So This Is What Darkness Looks Like
At around 8:30, electricity went out in our neighborhood. I walked out on the back porch (we sit on a ridge overlooking much of Erie) and could see that a wide area was without power, but there was still some glow to the north and east over the denser city area. It was the darkest I could recall at this house. My back yard is usually flooded with light from the neighbor who's dog is afraid of the dark (really annoying when I have my telescope out). We pulled out the Scrabble board and started a game by candlelight. There is a gasoline-powered 1500 W generator sitting down in my garage if needed at some point to keep the refrigerator contents from spoiling, but for now I'm enjoying the near absolute darkness that only exists during times like this.
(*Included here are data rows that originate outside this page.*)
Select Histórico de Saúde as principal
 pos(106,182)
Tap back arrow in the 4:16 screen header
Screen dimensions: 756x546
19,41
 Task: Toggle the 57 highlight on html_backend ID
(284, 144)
The chimes on my hand-made grandmother clock struck 10:00 when I decided to jot down a few notes for this story.
I had forgotten what dark looks like; our only other power failure occurred a couple years ago during daylight hours. It was almost shocking having to feel my way along the walls whilst seeking out a flashlight. Even with heavy curtains, blinds, and shades on the windows, our suburban environment is polluted with so much excess ambient light that you can function to some degree in any room in the house without turning on a light. The amount of light that bleeds through my front door glass is shocking, and this neighborhood is suburban, not urban.
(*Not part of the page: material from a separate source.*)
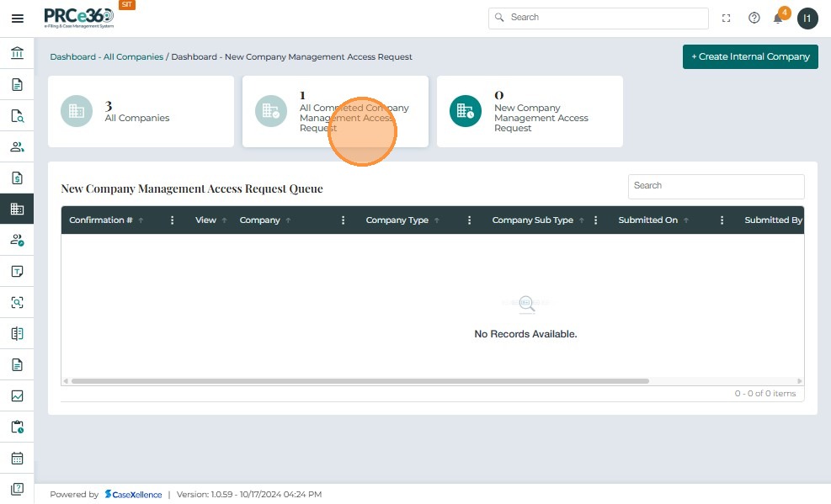This screenshot has width=831, height=504.
Task: Toggle fullscreen mode icon
Action: coord(727,18)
Every house, it seems, has outside lights on from dusk until dawn (mine are all motion-sensing to avoid that). Every parking lot is illuminated brightly enough to read a book by. Kilowatt-level lights illuminate streets and highways. Immensely bright LED billboards flash messages all night long. Commercial buildings are lit to the max around their perimeters, ostensibly for security reasons. This is why I can no longer observe star clusters and nebulae that were visiblemany decades ago when I first entered amateur astronomy as a hobby. It is also a big part of why our power grids are so heavily strained. When I read news reports of the bankrupt city of Detroit turning off a third or fourth of its street lights to save money, I wondered why so many ever needed to be on in the first place. We have resolved to find a home with dark skies.
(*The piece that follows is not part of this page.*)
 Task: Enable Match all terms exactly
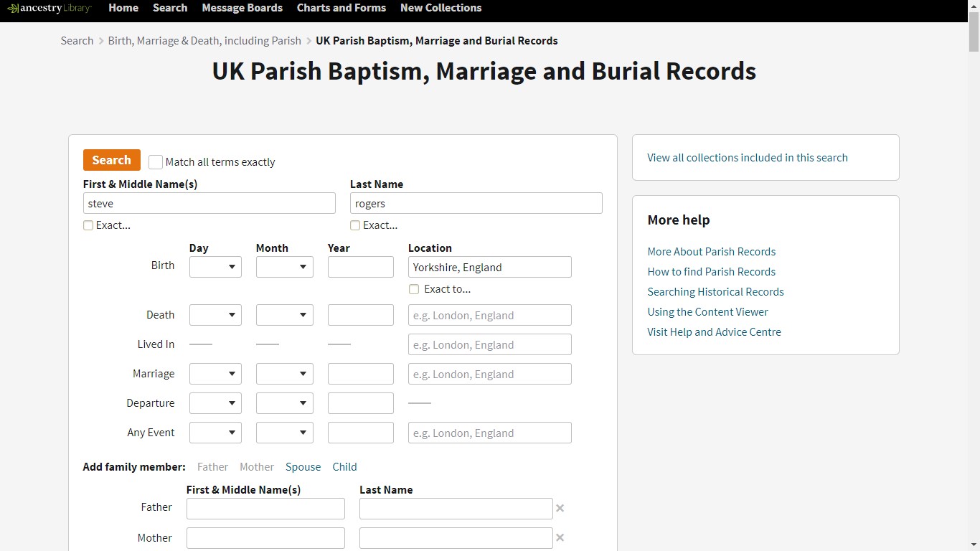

Interestingly, the level of traffic on my street has dwindled to almost nothing over the past couple hours. I wonder if it because the otherwise drivers figure the stores and their friends' houses have no power either. Or, is it because their automatic garage door openers have no power so they can't get their cars out? It reminds me of a blonde joke about the woman who locked herself in her car and couldn't find her keys.